▶ [Selected extract]

● ● ● ●

Navigating the regulatory landscape is crucial for businesses, particularly in the financial sector. SEC Rule 17a-4 is a pivotal regulation governing data retention and accessibility. In this post, we’ll demystify the rule, explore its key provisions, and provide a practical roadmap for compliance. Whether you’re new to the regulatory terrain or seeking to enhance your understanding, this guide aims to clarify the intricacies of SEC Rule 17a-4.



What are the requirements for SEC Rule 17a-4?

The SEC 17a-4 rule amendment defines how broker-dealers and other financial services must manage their electronically stored information (ESI). This includes what information is and is not covered by Rule 17a-4, and what steps brokers must take to be compliant.

  • Record Types: Including emails, financial transactions, and communications.
  • Retention Periods: Typically 3-6 years depending on record type.
  • Accessibility: To facilitate swift regulatory reviews.
  • WORM Compliance: Write Once, Read Many (WORM) non-erasable format.

These provisions ensure that all original records are preserved in an easily accessible format that can be provided to the SEC upon request. This brings the requirements for electronically stored information up to date with modern recordkeeping technologies and accounts for new forms of ESI being created, such as internal messaging systems.

They also more closely align the requirements of Rules 17a-4 and 18a-6, which apply to broker-dealers, including those registered as security-based swap dealers (SBSDs) or major security-based swap participants (MSBSPs); and SBSDs and MSBSPs that are not also registered as broker-dealers, respectively.

What does SEC Rule 17a-4 require broker-dealers to do?

● ● ● ●

[Text and element pointing records]
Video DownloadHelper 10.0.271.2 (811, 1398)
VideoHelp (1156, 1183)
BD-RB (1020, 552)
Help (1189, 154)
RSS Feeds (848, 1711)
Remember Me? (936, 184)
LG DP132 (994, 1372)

● ● ● ●

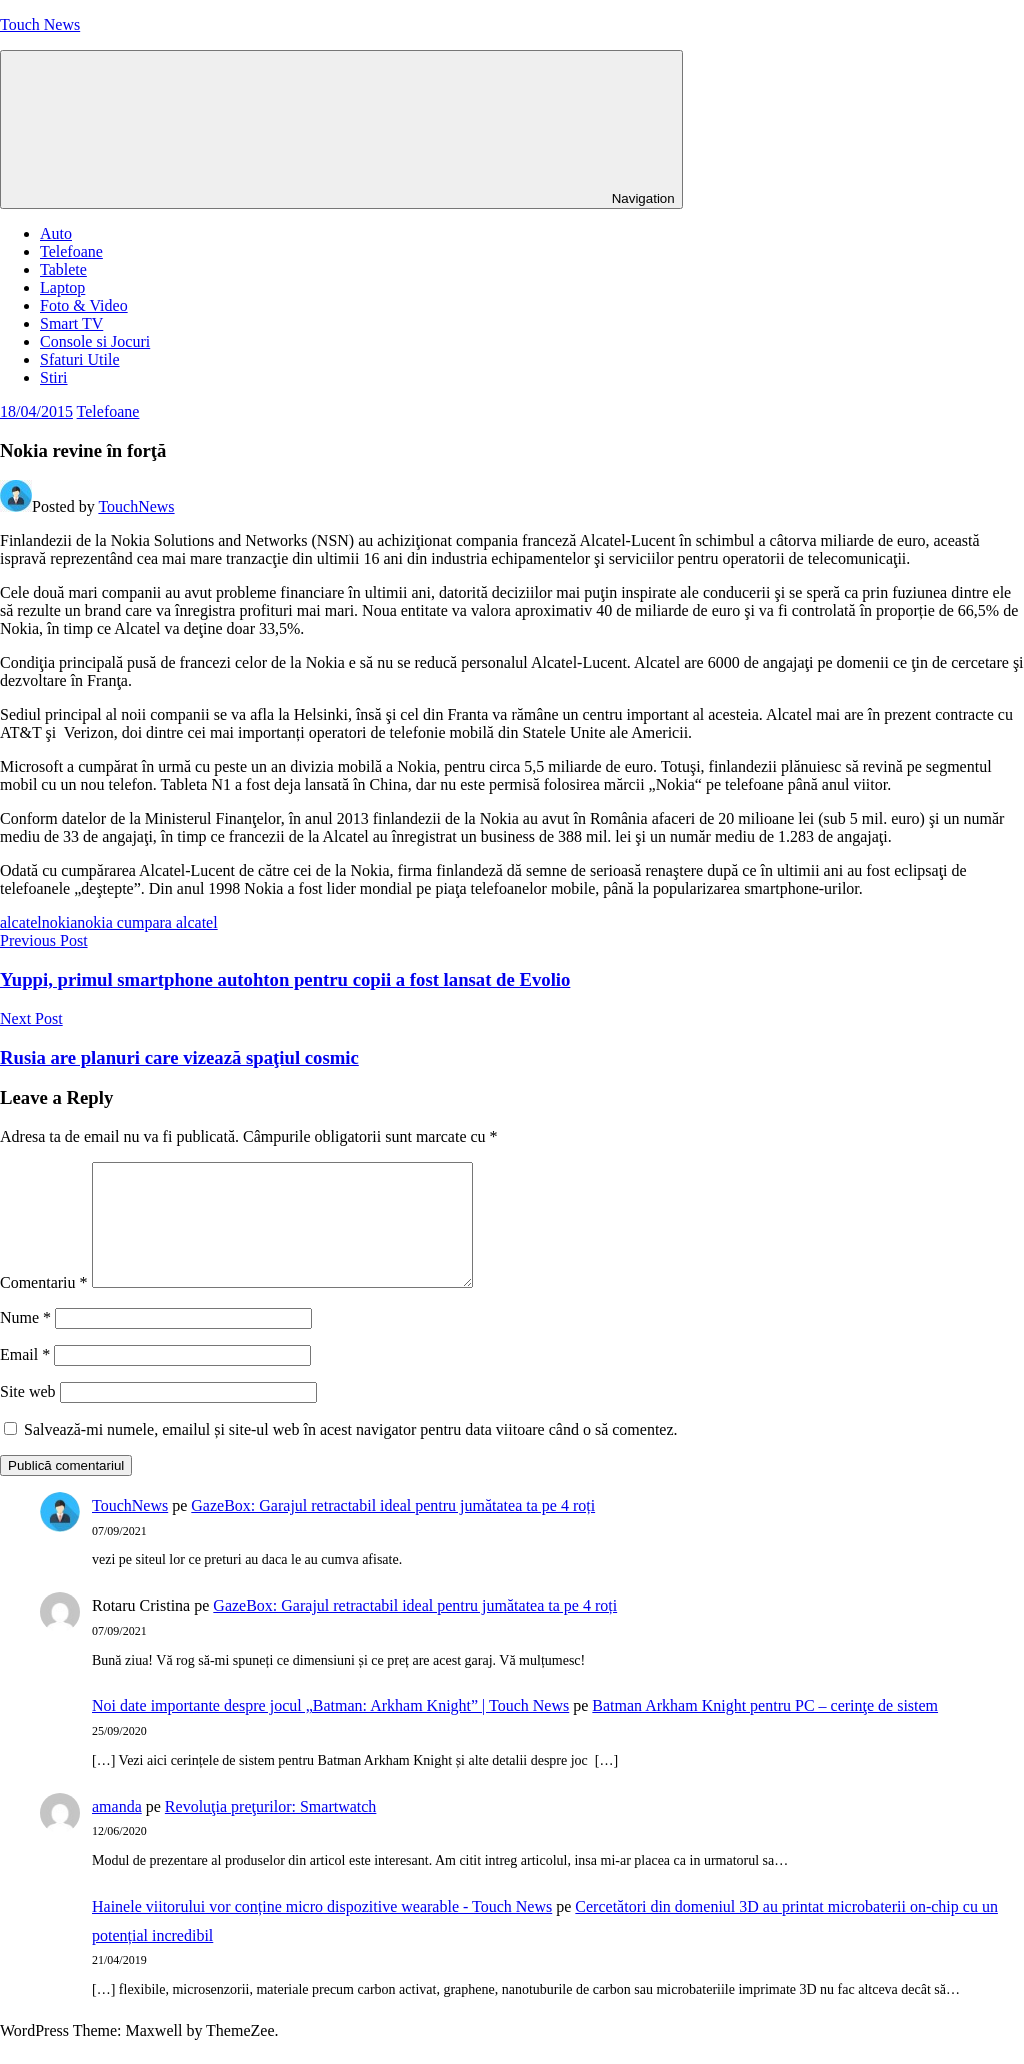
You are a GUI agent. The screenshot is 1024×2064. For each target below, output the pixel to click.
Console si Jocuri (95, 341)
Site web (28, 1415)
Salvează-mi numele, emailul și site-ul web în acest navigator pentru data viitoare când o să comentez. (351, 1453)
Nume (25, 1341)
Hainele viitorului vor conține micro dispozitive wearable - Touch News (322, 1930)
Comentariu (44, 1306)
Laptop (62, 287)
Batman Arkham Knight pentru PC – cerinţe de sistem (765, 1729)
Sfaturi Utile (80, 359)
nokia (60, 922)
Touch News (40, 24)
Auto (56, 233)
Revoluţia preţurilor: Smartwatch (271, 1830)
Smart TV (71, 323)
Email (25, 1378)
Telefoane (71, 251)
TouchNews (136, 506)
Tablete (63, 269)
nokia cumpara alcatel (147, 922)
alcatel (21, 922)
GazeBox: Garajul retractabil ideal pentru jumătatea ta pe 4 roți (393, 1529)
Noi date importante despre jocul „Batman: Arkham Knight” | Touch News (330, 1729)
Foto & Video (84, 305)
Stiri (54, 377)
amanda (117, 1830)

● ● ● ●

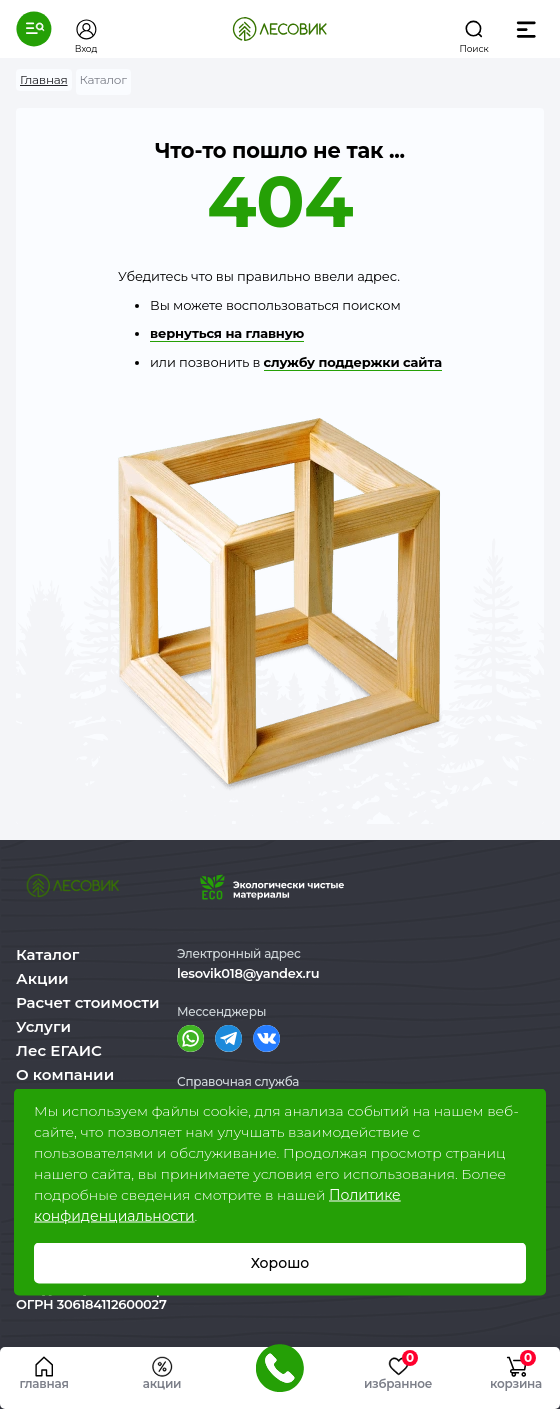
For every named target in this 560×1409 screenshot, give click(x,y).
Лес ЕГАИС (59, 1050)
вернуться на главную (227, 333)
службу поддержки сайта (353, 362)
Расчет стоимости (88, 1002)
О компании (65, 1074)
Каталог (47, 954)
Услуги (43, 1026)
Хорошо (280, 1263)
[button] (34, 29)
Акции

● ● ● ●

▶ [Parts of the exercise]
1. Reproduce the stretch of the SEC Rule 17a-4 post from "The SEC 17a-4" through "swift regulatory reviews.".
2. Based on the SEC Rule 17a-4 post, answer yes or no to each statement and quote the words that decide it. (a) Retention periods typically run 3-6 years depending on record type. (b) Records may be kept in an erasable format. (c) Internal messaging systems are given as a new form of ESI.
3. Carry on the SEC Rule 17a-4 post from its last line.
The data has no connection to the SEC Rule 17a-4 post.

▶ [Task-by-task outputs]
1.
The SEC 17a-4 rule amendment defines how broker-dealers and other financial services must manage their electronically stored information (ESI). This includes what information is and is not covered by Rule 17a-4, and what steps brokers must take to be compliant.

  • Record Types: Including emails, financial transactions, and communications.
  • Retention Periods: Typically 3-6 years depending on record type.
  • Accessibility: To facilitate swift regulatory reviews.

2.
(a) Yes: "Typically 3-6 years depending on record type."
(b) No: "Write Once, Read Many (WORM) non-erasable format."
(c) Yes: "accounts for new forms of ESI being created, such as internal messaging systems."

3.
To be compliant with SEC Rule 17a-4, broker-dealers and other covered entities must take specific measures to protect ESI, including:

  • Developing a record retention policy that identifies all of the electronic records that must be maintained and preserved.
  • Implementing a system for storing and archiving electronic records in a WORM format.
  • Having a process in place for providing electronic records to the SEC upon request.

Many of the requirements outlined in SEC Rule 17a-4 were already established prior to the 2023 amendment, which came into force on Jan. 3. Some of the key amendments include adding an audit trail alternative to the WORM requirement, giving broker-dealers the opportunity to choose a designated executive officer in place of a designated third party to make certain undertakings, and resolves conflicts of data control in modern storage systems, such as cloud service providers.

The risks of SEC Rule 17a-4 noncompliance


Failure to comply with SEC Rule 17a-4 noncompliance carries significant financial and reputational risks. The SEC can fine broker-dealers for violations or and suspend or revoke their registration. In addition, failure to comply with SEC regulations may leave broker-dealers open to legal action from investors.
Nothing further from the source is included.